45 yaş üzeri bireylerde sık görülen glokom yani göz tansiyonu, erken evrede herhangi bir belirti vermeden sinsice ilerliyor. Glokom nasıl bir hastalıktır, glokom nasıl tedavi edilir?
Bu durum hastalığın teşhis edilmesini zorlaştırarak göz hasarına neden olabiliyor. Glokomun kalıcı görme kayıplarına neden olmaması için yılda bir kez göz muayenesi yaptırılması büyük önem taşıyor. Görme alanında azalma önemsenmediğinde körlüğe kadar gidebilir
Glokom, göz içi basıncının yükselmesi nedeniyle görme sinirlerinin zarar görmesi olarak tanımlanmaktadır. Buna bağlı olarak kişinin görme alanında azalma meydana gelir. Sinsi seyirli bir hastalık olduğu için ileri evrelere kadar herhangi bir belirti vermeyebilir.
Vücuttaki sinir hücreleri yenilenme yeteneğine sahip olmadıklarından, glokomun görme sinirlerinde meydana getirdiği tahribatın geri dönüşü yoktur. Glokom, mutlaka erken tanı konulması gereken önemli bir göz hastalığıdır. Teşhiste geç kalınmasının hastalarda geri dönüşü mümkün olmayan görme kayıplarına hatta körlüğe bile neden olabileceği unutulmamalıdır.
Hastalığın ilk bulguları 40 yaş üzeri bireylerde görülür. Ortaya çıkma riski, ileri yaş hastalarda daha fazladır. En önemli risk faktörü, ailede glokom öyküsünün bulunmasıdır. Bunun dışında diyabet ve tansiyon hastalarında gelişen “ikincil glokom” denilen bir göz tansiyonu tipi daha vardır. Bu hastalarında glokoma yakalanma riski fazladır.
Göz tansiyonu çok yükseldiğinde göz ve baş ağrısı şikayetlerine neden olabilir. Bunun dışında başlangıç evresindeyken yani görme sinirlerinde neredeyse %50 hasar meydana gelmeden belirti vermeden ilerleyebilir. Bu nedenle 40 yaşından sonra yılda bir kez rutin göz kontrolü yaptırılması önemlidir.
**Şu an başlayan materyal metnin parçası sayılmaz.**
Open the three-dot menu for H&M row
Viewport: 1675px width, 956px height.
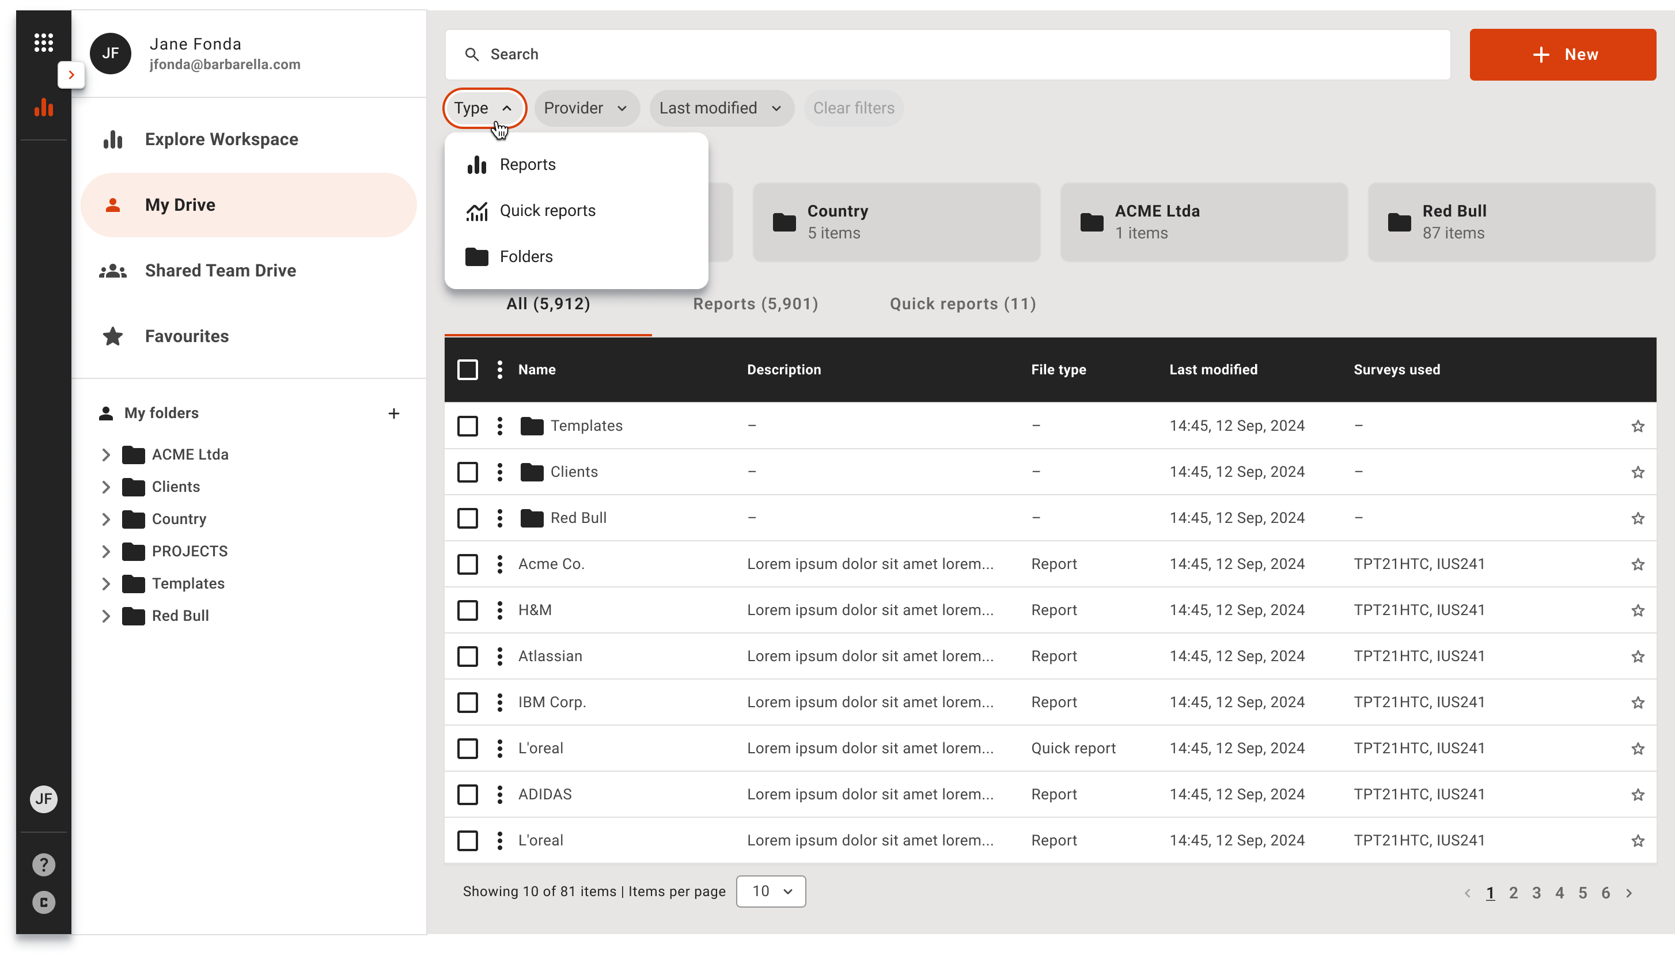500,610
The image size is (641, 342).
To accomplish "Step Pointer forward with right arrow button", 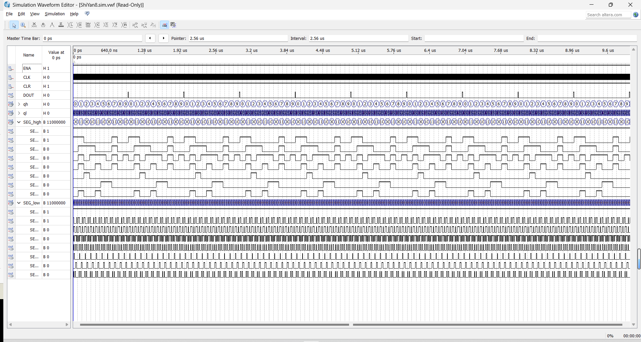I will 163,38.
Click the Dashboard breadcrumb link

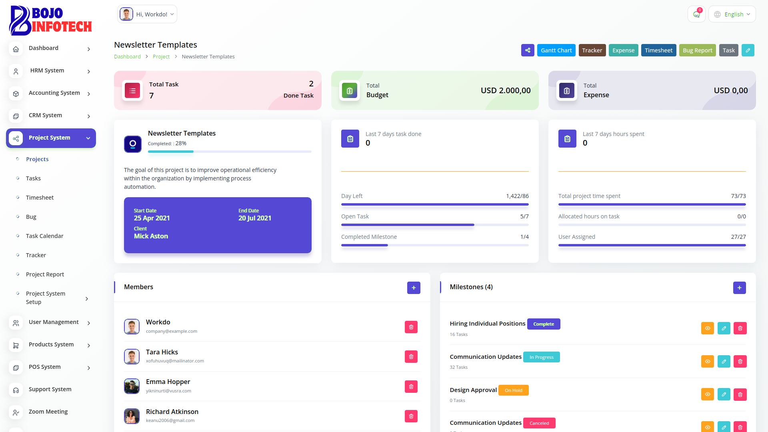click(127, 57)
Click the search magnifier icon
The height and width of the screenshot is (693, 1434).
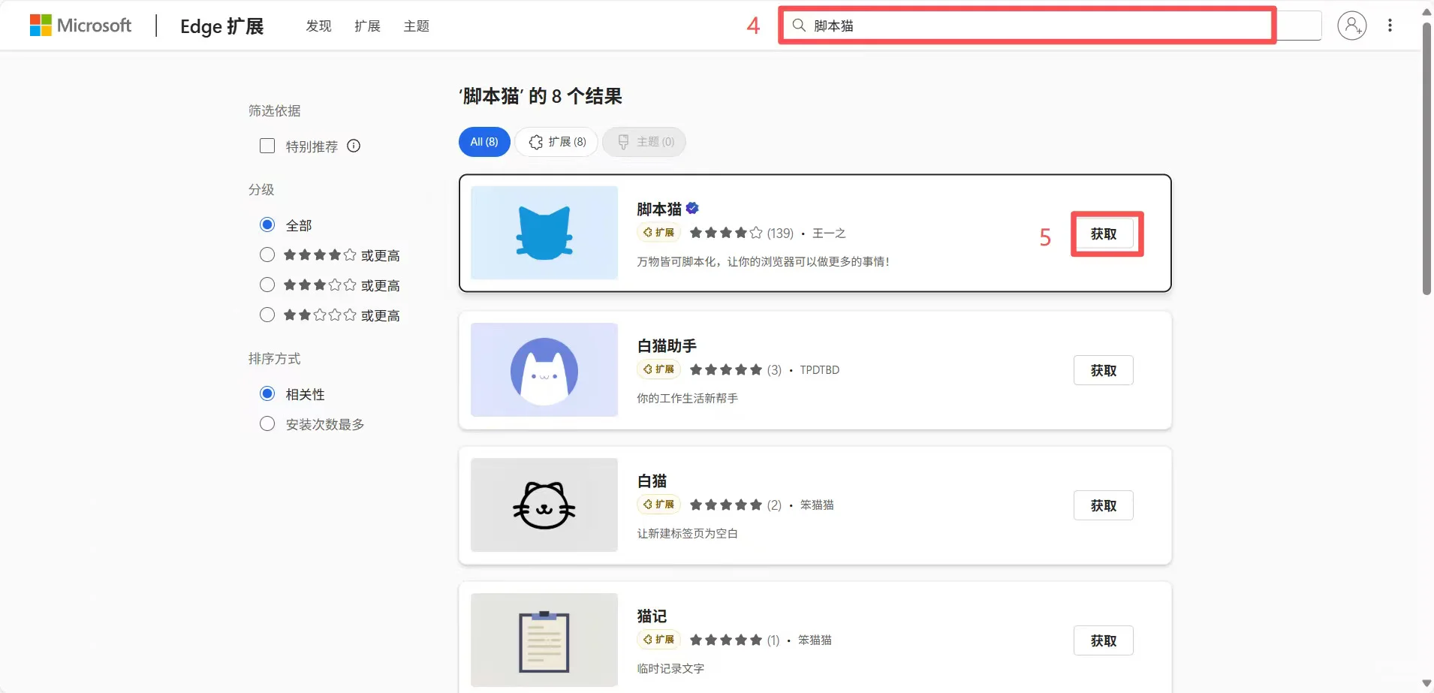coord(798,25)
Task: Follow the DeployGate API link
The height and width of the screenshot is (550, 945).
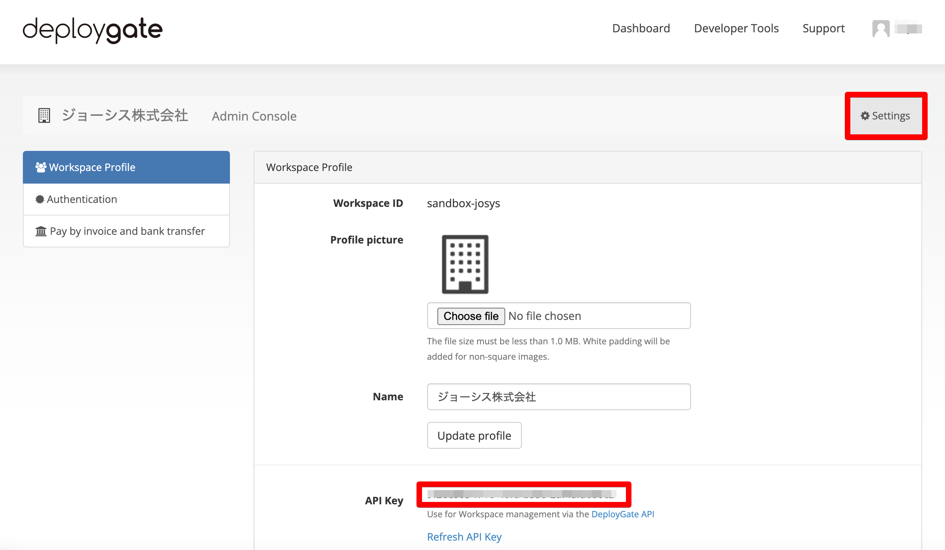Action: coord(622,514)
Aile öyküsünde glokom gibi ciddi göz hastalığı olan kişiler ise 6 ayda bir göz muayenesi yaptırmalıdır.
Glokom göz tansiyonu olarak bilinse de, sadece göz tansiyonun ölçülmesi tanı için yeterli olmamaktadır. Çünkü göz tansiyonun yüksek olmadığı glokom türleri de vardır. Bu tipteki glokom da görme sinirlerinde aynı hasarı meydana getirir fakat göz tansiyonun yüksek olmasına neden olmayabilir. Rutin bir göz muayenesinde hastanın görme keskinliği ve göz tansiyonu ölçülmektedir. Bunun dışında göz arkasındaki göz sinirinin yapısı da değerlendirilmektedir. Burada sinirin ortasından çıkan damarların oluşturduğu “kap” olarak adlandırılan çukur bir alan vardır.
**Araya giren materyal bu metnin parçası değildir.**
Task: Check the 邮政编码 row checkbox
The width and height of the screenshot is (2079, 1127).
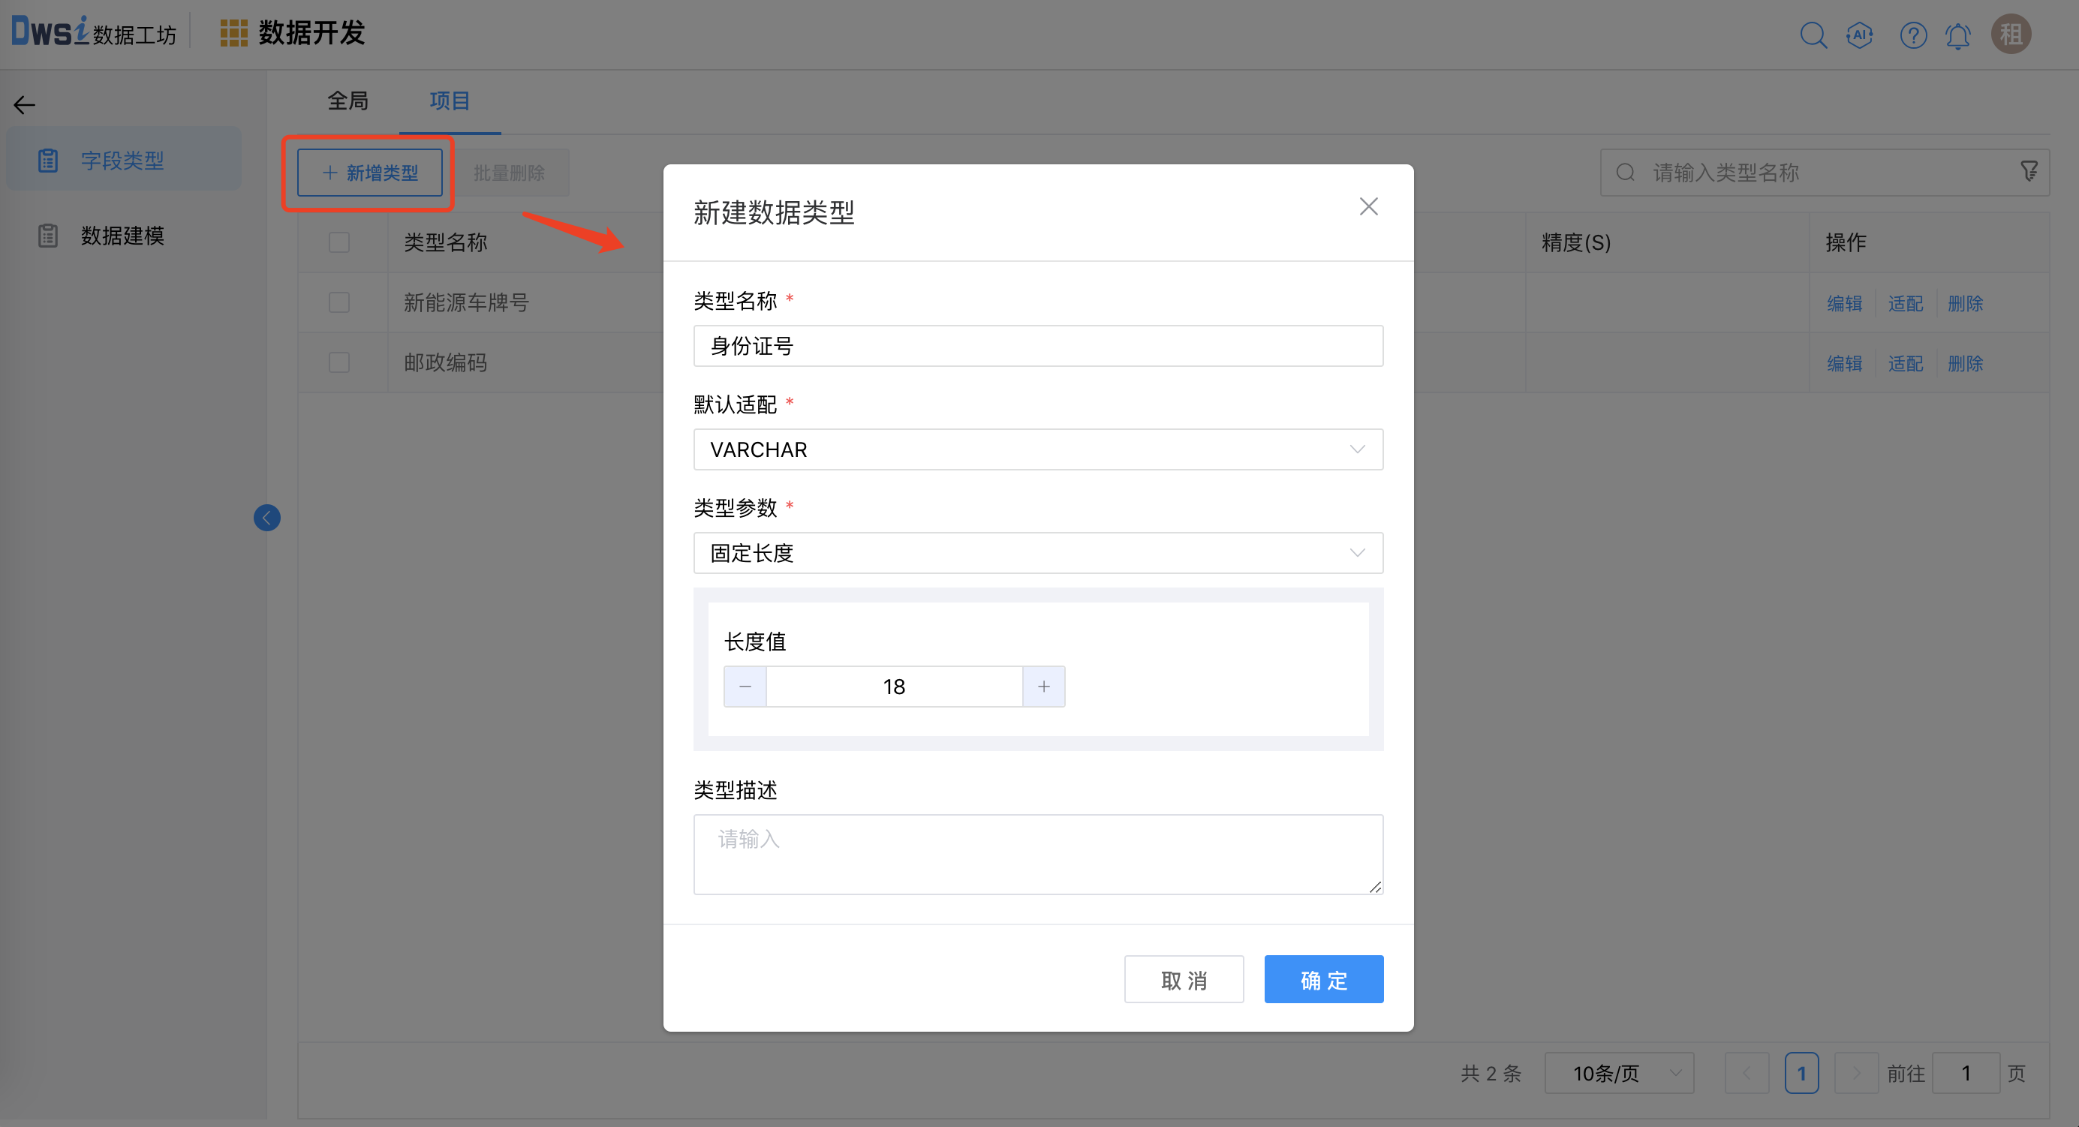Action: point(339,363)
Bu kapın diske olan oranına bakıldığında, göz tansiyonu açısından bir genişleme varsa hastada glokomdan şüphelenilmektedir. Muayenede göz tansiyonu yüksek ölçüldüğünde gözün kornea denilen saydam tabakasının kalınlığına bakmak gerekir. “Pakimetri kalınlığı” olarak adlandırılan bu kalınlık, göz tansiyonun normal değerden daha fazla çıkmasına neden olabilmektedir. Tanı için ayrıca periferik görme alanında daralmayı değerlendirmek için bilgisayarlı bir görme alanı testi uygulanılmaktadır.
Glokomda, göz tansiyonun değerinin çok üst sınırlarda olmadığı durumlarda öncelikle ilaç tedavisine başvurulmaktadır. Burada topikal yani göze damlatılan ilaçlar kullanılmaktadır. Bu ilaçlarla göz tansiyonu normal sınırlara çekilmeye çalışılır. İlaç tedavisi sırasında hasta belli aralıklarla takip edilmektedir. İlaç tedavisiyle göz tansiyonu normal sınırlara çekilirse hasta ömür boyu ilaç kullanmaya devam eder.
Göz tansiyonun ilaç tedavisine rağmen düşmediği durumlarda ise cerrahi yöntemlere başvurulabilmektedir. Buradaki seçenekler lazerle glokom tedavisi ya da trabekülektomi denilen göz ameliyatıdır. Glokomun ilaçlı ya da cerrahi tüm tedavilerinde amacın, gözün mevcut durumunu korumak olduğu unutulmamalıdır. Hastalığın neden olduğu görme kayıplarının geri dönüşü olmadığı aklıda tutularak rutin göz muayeneleri ihmal edilmemelidir.